August 5, 2011
Posted by on
StarWind have implemented a throttled sync option with the recently released 5.7 version of their HA iSCSI SAN software so you can continue to use the storage while a sync is taking place on less than nuclear powered systems, additionally sync speeds have been hugely improved over 5.6 by adding multiple iSCSI sessions on the sync channel, at least I’m noticing a big difference on on the hardware we’re using. The console now has performance monitoring capacity and has had a number of minor interface bugs removed. Overall, it works double-awesome.
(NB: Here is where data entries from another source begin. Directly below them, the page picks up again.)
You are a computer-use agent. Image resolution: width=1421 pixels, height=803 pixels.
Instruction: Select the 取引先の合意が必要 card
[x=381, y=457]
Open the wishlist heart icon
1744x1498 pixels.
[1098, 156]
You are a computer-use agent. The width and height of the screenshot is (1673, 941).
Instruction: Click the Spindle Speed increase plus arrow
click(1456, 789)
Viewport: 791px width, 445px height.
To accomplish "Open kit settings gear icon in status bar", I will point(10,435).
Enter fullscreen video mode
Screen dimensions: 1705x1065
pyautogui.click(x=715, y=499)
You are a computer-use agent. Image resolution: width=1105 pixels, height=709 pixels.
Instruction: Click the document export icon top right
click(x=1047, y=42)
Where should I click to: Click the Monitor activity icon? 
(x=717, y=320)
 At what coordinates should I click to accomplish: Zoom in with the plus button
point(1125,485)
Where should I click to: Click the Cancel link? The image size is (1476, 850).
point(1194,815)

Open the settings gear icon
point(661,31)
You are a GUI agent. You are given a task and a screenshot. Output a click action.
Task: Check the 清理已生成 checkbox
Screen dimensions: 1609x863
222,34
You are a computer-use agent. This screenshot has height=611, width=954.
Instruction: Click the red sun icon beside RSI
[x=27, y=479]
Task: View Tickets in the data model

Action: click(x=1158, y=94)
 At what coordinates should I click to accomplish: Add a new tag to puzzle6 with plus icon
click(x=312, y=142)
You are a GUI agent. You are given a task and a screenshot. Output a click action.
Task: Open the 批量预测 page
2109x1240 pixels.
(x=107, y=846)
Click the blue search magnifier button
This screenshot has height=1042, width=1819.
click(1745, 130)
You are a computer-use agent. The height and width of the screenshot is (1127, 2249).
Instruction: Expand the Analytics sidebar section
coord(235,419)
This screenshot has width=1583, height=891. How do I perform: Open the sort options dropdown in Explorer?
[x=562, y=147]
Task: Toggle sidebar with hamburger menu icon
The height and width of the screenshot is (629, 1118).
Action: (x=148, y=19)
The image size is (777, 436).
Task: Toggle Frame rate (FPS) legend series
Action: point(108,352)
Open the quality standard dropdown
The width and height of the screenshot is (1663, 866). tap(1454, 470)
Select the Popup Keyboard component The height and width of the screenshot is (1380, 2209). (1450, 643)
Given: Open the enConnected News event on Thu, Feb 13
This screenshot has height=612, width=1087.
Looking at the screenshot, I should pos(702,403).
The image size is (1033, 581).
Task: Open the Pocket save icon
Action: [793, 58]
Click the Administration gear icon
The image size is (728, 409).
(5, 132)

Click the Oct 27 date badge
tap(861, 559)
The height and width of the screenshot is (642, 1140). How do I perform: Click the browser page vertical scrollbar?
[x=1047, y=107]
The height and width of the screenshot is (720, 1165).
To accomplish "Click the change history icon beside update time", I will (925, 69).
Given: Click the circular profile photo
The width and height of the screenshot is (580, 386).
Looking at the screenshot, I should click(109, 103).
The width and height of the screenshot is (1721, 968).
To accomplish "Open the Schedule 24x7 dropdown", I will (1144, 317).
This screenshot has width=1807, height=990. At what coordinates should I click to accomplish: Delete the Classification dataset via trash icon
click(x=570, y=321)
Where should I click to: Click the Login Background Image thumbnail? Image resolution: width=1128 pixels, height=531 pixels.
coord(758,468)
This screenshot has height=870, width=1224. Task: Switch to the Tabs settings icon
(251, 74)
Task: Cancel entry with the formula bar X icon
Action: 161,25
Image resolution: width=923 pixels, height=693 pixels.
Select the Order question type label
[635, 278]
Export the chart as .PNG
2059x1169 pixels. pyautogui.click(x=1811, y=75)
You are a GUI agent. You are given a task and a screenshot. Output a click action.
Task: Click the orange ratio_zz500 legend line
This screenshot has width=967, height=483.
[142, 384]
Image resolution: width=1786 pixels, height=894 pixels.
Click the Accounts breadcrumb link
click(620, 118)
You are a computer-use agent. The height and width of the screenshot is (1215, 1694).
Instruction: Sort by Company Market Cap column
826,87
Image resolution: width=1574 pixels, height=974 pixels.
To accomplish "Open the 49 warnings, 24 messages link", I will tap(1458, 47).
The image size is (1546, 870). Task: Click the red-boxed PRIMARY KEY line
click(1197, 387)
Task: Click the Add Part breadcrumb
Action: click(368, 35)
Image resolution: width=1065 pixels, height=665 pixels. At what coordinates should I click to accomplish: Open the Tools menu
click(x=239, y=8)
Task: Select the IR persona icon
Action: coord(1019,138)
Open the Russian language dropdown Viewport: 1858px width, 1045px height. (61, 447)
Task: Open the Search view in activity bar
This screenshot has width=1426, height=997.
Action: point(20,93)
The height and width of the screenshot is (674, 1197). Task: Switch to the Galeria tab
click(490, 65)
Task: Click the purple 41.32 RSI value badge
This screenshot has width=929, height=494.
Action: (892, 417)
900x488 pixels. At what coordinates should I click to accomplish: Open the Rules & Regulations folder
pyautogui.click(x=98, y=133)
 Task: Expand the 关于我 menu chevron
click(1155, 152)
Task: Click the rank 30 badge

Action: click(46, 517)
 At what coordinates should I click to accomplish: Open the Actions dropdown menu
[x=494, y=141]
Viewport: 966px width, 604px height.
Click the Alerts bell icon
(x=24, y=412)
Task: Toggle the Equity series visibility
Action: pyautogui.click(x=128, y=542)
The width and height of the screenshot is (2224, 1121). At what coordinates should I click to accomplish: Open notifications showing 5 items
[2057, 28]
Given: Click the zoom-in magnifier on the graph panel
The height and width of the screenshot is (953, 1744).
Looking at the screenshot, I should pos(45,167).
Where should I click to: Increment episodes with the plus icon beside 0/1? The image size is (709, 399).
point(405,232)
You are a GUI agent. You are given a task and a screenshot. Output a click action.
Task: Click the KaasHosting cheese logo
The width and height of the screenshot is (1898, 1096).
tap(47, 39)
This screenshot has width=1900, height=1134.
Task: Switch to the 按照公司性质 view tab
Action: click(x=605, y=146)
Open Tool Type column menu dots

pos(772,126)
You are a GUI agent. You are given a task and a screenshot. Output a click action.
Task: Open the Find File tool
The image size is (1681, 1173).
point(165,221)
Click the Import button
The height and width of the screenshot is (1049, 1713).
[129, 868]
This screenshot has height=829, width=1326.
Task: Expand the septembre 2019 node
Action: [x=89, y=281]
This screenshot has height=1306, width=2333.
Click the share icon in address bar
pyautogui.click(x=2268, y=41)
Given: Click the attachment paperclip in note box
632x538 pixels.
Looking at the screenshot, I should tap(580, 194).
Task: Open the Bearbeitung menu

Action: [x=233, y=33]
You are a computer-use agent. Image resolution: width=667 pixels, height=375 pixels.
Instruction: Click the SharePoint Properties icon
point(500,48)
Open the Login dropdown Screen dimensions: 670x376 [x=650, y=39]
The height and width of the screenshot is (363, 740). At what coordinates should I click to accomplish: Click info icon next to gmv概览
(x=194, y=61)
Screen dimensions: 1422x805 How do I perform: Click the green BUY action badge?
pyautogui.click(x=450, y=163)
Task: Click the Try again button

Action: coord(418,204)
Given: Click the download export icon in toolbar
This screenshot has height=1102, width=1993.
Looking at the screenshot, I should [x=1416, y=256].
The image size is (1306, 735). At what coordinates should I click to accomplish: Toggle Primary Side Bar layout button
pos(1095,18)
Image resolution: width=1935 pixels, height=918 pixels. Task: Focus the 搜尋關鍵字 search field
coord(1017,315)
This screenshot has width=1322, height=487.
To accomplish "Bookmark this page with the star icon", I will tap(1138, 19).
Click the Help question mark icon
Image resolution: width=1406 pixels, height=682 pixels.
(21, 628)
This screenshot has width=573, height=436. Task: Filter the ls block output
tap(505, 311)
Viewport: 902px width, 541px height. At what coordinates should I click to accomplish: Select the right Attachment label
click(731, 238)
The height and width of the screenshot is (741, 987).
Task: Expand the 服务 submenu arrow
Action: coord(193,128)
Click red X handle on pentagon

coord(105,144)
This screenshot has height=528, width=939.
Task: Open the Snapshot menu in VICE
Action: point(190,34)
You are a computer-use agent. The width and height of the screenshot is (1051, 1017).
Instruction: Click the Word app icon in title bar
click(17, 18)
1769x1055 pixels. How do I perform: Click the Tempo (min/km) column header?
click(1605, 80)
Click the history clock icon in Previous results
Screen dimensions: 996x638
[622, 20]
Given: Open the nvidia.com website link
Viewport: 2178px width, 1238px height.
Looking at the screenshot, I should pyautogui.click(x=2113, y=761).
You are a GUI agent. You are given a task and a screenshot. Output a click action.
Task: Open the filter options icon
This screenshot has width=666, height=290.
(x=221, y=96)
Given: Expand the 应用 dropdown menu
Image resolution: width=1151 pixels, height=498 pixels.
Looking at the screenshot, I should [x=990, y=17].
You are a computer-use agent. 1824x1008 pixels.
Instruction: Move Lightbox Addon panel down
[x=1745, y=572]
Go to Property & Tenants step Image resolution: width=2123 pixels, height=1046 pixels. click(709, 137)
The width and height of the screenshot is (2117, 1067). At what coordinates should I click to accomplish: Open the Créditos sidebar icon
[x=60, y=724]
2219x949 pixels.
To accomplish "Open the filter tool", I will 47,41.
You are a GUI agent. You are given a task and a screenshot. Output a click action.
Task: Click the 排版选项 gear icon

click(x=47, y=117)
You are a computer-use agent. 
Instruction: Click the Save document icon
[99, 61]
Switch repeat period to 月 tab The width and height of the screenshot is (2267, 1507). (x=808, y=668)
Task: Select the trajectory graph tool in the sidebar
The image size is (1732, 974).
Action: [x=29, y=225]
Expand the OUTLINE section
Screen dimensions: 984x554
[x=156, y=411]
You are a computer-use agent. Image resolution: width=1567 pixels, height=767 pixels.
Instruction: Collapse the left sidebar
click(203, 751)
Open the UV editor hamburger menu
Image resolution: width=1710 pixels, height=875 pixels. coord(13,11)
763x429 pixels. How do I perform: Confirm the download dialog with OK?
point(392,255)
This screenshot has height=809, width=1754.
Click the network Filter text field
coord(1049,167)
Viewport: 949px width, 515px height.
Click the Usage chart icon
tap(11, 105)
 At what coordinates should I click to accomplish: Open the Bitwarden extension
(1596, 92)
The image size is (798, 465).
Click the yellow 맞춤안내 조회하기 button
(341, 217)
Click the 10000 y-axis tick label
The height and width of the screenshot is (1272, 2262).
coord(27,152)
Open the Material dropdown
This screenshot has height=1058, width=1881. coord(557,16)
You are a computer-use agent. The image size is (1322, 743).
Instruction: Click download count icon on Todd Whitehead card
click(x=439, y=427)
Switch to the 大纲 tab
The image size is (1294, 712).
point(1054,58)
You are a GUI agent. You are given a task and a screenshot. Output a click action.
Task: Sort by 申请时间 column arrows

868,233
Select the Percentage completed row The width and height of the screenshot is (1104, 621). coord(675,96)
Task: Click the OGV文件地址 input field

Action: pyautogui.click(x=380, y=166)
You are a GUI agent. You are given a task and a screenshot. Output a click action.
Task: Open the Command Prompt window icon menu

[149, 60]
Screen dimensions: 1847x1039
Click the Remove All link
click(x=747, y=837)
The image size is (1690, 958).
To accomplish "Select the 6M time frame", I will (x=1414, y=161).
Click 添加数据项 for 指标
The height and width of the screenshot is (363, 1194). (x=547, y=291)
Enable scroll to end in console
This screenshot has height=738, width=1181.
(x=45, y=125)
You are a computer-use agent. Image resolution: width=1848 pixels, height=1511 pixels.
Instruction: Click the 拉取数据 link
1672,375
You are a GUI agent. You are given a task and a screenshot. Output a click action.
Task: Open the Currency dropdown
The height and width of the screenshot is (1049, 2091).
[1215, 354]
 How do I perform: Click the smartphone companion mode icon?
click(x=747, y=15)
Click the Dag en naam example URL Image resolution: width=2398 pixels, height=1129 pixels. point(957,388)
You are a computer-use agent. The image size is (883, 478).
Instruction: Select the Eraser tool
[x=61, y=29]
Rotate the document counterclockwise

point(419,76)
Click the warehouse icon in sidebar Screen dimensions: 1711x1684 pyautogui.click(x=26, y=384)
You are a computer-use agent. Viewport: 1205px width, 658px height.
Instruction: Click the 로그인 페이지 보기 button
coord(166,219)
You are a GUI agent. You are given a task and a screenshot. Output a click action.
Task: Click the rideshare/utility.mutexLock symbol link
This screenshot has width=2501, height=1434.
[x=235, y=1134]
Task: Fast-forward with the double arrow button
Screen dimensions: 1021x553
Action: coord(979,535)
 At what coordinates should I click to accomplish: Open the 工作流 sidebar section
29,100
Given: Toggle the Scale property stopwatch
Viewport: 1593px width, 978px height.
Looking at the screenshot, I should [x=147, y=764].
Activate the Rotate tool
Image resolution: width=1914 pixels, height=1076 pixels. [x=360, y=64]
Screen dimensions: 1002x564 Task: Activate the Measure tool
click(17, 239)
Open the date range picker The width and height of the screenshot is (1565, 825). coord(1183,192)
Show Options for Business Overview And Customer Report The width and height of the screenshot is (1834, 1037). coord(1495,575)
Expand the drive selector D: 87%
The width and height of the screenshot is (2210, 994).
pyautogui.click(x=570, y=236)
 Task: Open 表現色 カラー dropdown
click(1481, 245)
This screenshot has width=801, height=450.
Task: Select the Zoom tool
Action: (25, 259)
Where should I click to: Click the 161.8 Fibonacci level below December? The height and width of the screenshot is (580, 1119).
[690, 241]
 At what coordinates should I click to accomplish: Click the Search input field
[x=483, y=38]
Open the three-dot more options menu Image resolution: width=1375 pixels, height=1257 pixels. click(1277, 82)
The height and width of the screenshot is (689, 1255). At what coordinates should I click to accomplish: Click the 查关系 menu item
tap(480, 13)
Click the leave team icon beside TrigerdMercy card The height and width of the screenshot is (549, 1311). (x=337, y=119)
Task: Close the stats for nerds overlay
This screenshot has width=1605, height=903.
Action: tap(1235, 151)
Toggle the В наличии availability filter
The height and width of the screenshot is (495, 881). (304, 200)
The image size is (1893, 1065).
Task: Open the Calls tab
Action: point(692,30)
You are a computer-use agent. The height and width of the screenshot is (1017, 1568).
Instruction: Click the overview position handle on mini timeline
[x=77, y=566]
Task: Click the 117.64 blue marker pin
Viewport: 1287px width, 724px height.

By collating some information i got from the StarWind forums and by lab testing I have documented a procedure for our engineers to follow with clusters in order to recover from a both-san-nodes-down situation in the event the UPS capacity is exceeded in a power outage, and additionally to ensure the cluster has the maximum opportunity to gracefully recover from a power cut that does not exceed the capacity of the UPS’s.
The timings i specify below obviously depend on your UPS capacity and other loads. To control the reboot timing and monitoring of APC UPS’s i’ve used APCUPSD, which is awesome, and free! Get it here: http://www.apcupsd.org/ .
The outline process I’ve used based on our requirements to avoid recreating iSCSI targets in StarWind is this:
- Set Hyper-V hosts to respond to UPS’s and migrate servers then power down one side the Hyper-V cluster when the UPS has eaten 20% of the initial battery power
- Set second Hyper-V host to power down all VM’s and power off once 40% of battery power is gone.
- Configure both hyper-v hosts to power on within 15 minutes of power returning.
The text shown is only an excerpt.